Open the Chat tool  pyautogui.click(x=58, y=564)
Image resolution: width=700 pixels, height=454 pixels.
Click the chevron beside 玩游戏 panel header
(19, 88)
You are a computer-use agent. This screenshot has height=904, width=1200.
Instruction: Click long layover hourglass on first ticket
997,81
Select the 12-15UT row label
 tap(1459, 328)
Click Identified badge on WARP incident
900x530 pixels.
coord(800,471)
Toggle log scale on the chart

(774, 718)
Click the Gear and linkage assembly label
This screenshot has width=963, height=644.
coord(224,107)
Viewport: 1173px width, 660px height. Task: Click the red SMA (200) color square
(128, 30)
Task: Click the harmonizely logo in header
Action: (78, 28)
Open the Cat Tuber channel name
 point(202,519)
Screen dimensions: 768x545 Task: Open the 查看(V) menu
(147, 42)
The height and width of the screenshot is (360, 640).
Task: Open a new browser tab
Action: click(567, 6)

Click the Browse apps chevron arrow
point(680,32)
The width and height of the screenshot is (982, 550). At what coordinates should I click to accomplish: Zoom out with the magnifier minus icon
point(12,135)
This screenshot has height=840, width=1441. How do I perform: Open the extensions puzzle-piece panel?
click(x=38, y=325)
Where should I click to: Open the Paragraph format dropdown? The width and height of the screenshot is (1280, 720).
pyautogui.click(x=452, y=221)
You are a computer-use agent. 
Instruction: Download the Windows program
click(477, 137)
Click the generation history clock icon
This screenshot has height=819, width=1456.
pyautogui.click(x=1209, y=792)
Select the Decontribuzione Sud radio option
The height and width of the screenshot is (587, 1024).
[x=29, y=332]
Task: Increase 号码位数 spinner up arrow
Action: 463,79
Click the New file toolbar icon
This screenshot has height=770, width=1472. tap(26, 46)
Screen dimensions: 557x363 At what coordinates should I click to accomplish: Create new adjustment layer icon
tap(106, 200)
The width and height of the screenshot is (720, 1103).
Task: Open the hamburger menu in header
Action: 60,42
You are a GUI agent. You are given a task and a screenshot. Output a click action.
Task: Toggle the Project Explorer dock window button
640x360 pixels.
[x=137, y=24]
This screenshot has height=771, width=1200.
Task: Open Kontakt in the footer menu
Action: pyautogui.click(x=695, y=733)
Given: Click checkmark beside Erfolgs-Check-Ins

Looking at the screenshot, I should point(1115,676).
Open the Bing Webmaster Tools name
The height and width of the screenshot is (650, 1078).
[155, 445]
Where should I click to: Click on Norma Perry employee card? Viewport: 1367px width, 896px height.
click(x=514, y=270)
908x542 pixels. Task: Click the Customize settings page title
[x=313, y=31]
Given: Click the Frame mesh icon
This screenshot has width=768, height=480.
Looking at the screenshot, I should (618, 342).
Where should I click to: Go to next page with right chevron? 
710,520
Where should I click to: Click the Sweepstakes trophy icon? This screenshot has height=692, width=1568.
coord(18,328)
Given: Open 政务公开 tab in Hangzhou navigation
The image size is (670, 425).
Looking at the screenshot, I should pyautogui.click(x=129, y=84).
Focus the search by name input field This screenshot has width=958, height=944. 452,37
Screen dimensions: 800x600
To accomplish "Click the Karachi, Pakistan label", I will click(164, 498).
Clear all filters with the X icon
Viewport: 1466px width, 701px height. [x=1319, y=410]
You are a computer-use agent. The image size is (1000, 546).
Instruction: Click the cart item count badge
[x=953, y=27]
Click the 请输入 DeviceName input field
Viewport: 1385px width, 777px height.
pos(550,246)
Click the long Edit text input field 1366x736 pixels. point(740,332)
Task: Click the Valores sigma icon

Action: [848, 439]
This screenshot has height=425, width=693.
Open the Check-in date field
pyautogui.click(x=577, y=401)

◆ What to work on ◆
Reproduce the entries above exactly, but only the lines between the line holding "The width and height of the screenshot is (982, 550)." and the line holding "Task: Toggle the", inclusive.

◆ Response to this task ◆
The width and height of the screenshot is (982, 550). At what coordinates should I click to accomplish: Zoom out with the magnifier minus icon
point(12,135)
This screenshot has height=840, width=1441. How do I perform: Open the extensions puzzle-piece panel?
click(x=38, y=325)
Where should I click to: Open the Paragraph format dropdown? The width and height of the screenshot is (1280, 720).
pyautogui.click(x=452, y=221)
You are a computer-use agent. 
Instruction: Download the Windows program
click(477, 137)
Click the generation history clock icon
This screenshot has height=819, width=1456.
pyautogui.click(x=1209, y=792)
Select the Decontribuzione Sud radio option
The height and width of the screenshot is (587, 1024).
[x=29, y=332]
Task: Increase 号码位数 spinner up arrow
Action: 463,79
Click the New file toolbar icon
This screenshot has height=770, width=1472. tap(26, 46)
Screen dimensions: 557x363 At what coordinates should I click to accomplish: Create new adjustment layer icon
tap(106, 200)
The width and height of the screenshot is (720, 1103).
Task: Open the hamburger menu in header
Action: 60,42
You are a GUI agent. You are given a task and a screenshot. Output a click action.
Task: Toggle the Project Explorer dock window button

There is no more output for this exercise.